The Hoover Archives recently uploaded to YouTube two Crusade for Freedom sound recordings that offer insight into international relations in 1951. Crusade for Freedom prepared the programs to raise funds for Radio Free Europe (RFE) and Radio Liberty (RL).
Narrated by NBC commentator Ben Grauer, “What Do They REALLY Think of Us?” detailed how Eastern Europeans saw the United States of America. It included those that despised America, displaced persons who praised America for bringing the message of freedom to those behind the Iron Curtain, and what RFE was doing to change the negative perceptions in favor of America. Lucius D. Clay, national chairman of the Crusade for Freedom, praised the Radio in the American Sector in Berlin as a model for RFE and appealed for contributions to buy additional transmitters. The underlying thesis was that communism cannot stand if the masses of the countries reject it.
The Radio Free Europe Story explained to an American audience the activities of RFE. The breadth of the radio programming was wide, featuring messages from expatriates, popular music, news reports, religious programs, and a program naming alleged regime collaborators and spies. RFE director Robert Lang described broadcasts to Czechoslovakia; messages from Free Europe Committee chair C. D. Jackson, and RFE Czechoslovak Service chief Ferdinand Peroutka are also heard. The recording ends with the Czechoslovak national anthem and ringing of the Freedom Bell.
From 1951 to today, the opinions of Europeans and Americans about each other continue to differ. Russell Berman, the Walter A. Haas Professor in the Humanities at Stanford University and a senior fellow at the Hoover Institution, looks at the contemporary European anti-Americanism in his book titled Anti-Americanism in Europe: A Cultural Problem. Many Europeans viewed the United States in a negative light after the September 11 terrorist attacks and felt that Americans should change their ways without showing hostility and aggression.
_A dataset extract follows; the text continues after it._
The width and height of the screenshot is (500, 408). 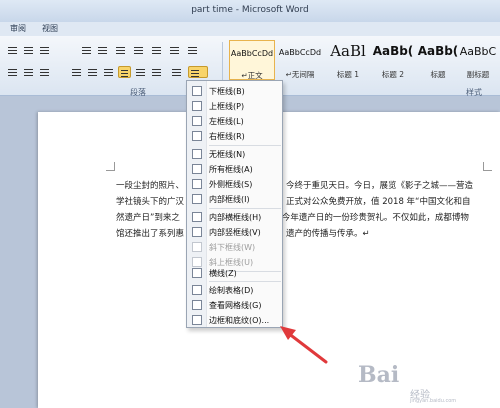 I want to click on watermark: Bai 经验 jingyan.baidu.com, so click(x=408, y=383).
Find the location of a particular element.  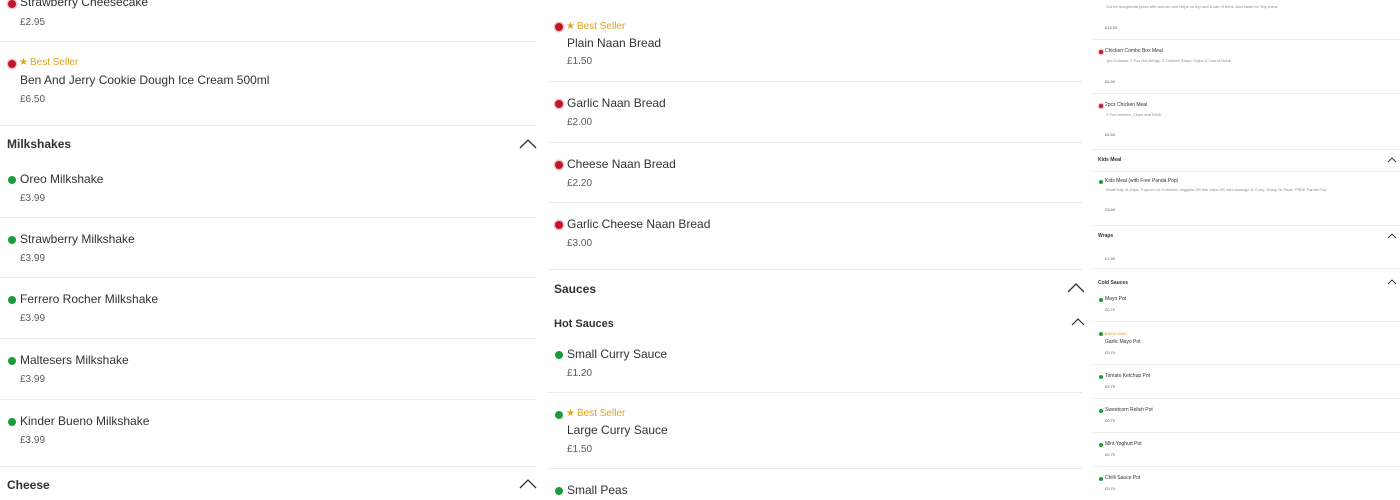

item-price: £3.80 is located at coordinates (1110, 210).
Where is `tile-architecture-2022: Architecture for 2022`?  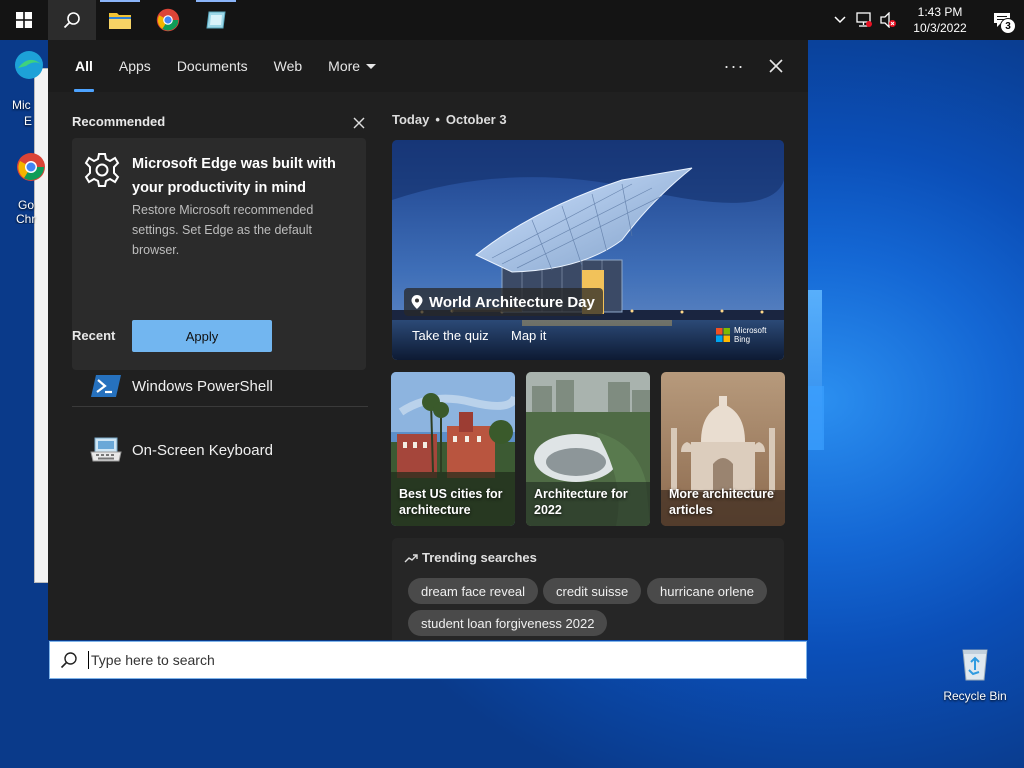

In a Defining Ideas article “Ugly America,” Berman explicates the “three expressions of anti-Americanism—aristocratic, anticapitalist, and internationalist-secular—exist[ing] in Europe, [but] not defining all European views of the United States.” Hoover fellow Dennis Bark explores the relationship between Americans and Europeans in his book Americans and Europeans—Dancing in the Dark: On Our Differences and Affinities, Our Interests, and Our Habits of Life, in which he points out that the essential difference between us is that America was built from the ground up, whereas Europe was built from the top down.